◆ **Your objective**
Report every line in the records below that holds the word "computer".

### Source data

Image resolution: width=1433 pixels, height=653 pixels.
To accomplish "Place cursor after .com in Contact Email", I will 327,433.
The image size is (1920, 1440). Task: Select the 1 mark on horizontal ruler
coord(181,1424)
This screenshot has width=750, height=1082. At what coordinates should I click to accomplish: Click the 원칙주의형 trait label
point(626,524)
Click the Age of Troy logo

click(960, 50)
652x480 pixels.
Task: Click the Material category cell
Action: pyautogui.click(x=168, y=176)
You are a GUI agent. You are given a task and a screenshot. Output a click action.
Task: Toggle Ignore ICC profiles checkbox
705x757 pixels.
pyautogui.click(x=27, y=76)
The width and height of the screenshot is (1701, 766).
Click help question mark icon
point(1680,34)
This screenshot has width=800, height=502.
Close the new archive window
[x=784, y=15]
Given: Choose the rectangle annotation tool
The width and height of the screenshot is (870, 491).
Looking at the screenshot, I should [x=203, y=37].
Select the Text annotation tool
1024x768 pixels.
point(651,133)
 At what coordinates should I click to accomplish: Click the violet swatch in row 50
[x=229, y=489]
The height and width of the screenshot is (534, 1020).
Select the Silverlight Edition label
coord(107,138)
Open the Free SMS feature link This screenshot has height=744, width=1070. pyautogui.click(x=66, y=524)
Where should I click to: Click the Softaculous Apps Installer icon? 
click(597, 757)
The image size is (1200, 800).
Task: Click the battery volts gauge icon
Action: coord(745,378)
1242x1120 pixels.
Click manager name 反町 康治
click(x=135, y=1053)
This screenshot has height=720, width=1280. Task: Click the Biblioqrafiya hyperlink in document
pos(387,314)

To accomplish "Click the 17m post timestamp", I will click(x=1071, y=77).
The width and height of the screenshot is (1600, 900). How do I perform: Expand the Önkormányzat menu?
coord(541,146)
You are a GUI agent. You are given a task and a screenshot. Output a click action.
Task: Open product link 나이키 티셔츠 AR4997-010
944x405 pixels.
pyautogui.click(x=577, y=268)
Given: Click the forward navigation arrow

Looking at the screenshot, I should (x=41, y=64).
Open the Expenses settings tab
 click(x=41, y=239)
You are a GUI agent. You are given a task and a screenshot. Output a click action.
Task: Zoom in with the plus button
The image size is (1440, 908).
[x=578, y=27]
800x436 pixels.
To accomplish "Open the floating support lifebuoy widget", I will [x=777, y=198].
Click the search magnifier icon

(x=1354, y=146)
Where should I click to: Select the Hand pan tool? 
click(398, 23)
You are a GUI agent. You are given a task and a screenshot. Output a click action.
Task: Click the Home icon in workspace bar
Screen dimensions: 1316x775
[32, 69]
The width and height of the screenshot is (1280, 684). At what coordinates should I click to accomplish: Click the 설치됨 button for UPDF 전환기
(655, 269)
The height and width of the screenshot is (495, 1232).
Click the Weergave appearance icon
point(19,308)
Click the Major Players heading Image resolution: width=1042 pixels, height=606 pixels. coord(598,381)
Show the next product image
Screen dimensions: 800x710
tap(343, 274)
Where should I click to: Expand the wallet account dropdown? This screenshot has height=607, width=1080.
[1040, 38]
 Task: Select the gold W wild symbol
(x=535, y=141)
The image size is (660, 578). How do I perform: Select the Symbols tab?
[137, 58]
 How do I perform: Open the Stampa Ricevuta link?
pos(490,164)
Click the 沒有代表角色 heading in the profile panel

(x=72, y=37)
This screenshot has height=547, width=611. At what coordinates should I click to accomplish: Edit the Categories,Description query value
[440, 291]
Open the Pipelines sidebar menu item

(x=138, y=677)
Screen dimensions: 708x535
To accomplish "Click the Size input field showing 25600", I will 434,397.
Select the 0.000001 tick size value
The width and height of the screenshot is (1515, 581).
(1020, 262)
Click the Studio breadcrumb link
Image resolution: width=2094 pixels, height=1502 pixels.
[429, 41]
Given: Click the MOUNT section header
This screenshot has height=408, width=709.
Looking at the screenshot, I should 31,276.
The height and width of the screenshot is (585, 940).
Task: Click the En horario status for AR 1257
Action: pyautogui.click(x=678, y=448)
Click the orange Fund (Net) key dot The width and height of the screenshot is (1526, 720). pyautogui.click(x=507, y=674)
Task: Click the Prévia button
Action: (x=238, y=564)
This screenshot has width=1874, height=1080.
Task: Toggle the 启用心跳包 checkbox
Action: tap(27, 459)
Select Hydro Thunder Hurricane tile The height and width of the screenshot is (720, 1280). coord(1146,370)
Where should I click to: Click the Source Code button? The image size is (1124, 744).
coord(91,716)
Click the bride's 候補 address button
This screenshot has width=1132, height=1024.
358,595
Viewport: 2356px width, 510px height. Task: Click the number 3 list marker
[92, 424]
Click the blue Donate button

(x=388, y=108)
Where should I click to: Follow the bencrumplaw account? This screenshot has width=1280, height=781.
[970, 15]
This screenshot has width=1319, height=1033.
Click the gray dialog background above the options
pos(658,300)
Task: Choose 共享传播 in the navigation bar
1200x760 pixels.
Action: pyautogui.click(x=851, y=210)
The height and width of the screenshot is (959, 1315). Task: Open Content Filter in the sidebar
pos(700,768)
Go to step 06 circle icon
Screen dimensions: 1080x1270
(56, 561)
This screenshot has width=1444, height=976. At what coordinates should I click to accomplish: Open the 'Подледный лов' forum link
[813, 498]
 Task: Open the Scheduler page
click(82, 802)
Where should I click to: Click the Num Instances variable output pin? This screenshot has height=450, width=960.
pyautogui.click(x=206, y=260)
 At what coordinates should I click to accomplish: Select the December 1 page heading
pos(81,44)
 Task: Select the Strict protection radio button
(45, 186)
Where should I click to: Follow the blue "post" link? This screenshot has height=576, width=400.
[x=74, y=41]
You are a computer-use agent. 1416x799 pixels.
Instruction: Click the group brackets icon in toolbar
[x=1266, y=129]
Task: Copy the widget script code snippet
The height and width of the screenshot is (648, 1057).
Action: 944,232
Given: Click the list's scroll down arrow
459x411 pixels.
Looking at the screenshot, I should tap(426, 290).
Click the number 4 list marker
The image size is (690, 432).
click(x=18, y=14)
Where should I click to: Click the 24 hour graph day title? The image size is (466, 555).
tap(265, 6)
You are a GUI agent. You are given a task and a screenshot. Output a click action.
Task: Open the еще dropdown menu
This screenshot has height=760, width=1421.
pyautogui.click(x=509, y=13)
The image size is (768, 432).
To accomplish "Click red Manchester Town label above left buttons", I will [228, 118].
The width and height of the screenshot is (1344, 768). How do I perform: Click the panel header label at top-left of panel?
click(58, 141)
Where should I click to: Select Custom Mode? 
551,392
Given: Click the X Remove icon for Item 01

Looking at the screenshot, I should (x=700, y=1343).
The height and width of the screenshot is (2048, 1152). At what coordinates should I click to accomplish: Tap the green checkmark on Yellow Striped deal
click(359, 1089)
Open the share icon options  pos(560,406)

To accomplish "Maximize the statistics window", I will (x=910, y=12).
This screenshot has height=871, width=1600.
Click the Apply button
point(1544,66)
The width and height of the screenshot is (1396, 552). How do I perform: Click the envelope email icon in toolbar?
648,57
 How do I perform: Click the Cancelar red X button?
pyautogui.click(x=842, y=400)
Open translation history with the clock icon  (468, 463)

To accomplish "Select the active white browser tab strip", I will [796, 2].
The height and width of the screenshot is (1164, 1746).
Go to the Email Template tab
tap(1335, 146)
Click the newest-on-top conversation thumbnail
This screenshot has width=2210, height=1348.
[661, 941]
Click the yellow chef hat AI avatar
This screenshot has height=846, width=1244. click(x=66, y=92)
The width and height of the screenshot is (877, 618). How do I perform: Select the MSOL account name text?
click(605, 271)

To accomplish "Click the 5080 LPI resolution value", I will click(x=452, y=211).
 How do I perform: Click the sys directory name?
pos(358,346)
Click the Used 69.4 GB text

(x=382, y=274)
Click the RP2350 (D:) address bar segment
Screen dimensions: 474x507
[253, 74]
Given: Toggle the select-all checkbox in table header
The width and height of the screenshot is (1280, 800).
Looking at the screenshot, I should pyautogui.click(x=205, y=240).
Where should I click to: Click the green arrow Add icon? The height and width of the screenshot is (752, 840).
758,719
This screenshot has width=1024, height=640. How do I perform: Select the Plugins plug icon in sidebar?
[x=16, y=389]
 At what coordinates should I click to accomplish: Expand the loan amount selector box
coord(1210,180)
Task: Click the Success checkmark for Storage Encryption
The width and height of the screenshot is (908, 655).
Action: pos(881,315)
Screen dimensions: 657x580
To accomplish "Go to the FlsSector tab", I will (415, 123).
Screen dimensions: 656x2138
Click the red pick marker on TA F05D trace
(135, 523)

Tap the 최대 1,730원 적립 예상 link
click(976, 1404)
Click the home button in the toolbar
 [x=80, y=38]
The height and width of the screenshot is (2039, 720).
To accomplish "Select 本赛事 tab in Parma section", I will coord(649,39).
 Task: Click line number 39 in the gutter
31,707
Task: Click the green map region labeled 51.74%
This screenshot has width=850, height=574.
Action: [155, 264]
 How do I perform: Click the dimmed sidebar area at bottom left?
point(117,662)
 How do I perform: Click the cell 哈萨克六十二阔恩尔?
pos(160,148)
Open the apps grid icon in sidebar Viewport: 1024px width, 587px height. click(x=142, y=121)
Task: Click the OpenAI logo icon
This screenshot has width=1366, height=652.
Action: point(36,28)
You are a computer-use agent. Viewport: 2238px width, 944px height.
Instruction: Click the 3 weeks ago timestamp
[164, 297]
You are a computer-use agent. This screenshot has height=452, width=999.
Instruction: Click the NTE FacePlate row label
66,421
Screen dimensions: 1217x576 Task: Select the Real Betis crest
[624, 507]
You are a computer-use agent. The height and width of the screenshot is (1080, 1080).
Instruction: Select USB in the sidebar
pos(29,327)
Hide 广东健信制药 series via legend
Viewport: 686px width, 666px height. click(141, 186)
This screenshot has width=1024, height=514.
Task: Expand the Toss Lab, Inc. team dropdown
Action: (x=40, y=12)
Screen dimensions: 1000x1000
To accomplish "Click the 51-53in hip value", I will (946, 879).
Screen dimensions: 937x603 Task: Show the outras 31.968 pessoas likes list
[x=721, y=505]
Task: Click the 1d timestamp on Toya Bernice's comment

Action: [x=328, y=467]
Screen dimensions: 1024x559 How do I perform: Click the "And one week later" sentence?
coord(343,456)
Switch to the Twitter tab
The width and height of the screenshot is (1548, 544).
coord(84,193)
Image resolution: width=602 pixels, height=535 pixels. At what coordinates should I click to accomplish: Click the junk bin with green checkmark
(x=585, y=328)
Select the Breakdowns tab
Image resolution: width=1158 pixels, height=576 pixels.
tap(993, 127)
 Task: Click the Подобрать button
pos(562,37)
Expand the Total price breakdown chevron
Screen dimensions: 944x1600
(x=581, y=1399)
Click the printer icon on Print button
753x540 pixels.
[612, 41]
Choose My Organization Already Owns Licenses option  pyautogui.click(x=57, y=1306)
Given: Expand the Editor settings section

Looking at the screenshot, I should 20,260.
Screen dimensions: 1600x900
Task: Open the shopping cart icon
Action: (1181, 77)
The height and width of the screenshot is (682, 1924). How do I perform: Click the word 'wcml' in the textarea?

######

◆ **Exercise result**
You are a computer-use agent. 1416x799 pixels.
You are a computer-use agent. Viewport: 2238px width, 944px height.
You are a computer-use agent. This screenshot has height=452, width=999.
You are a computer-use agent. The height and width of the screenshot is (1080, 1080).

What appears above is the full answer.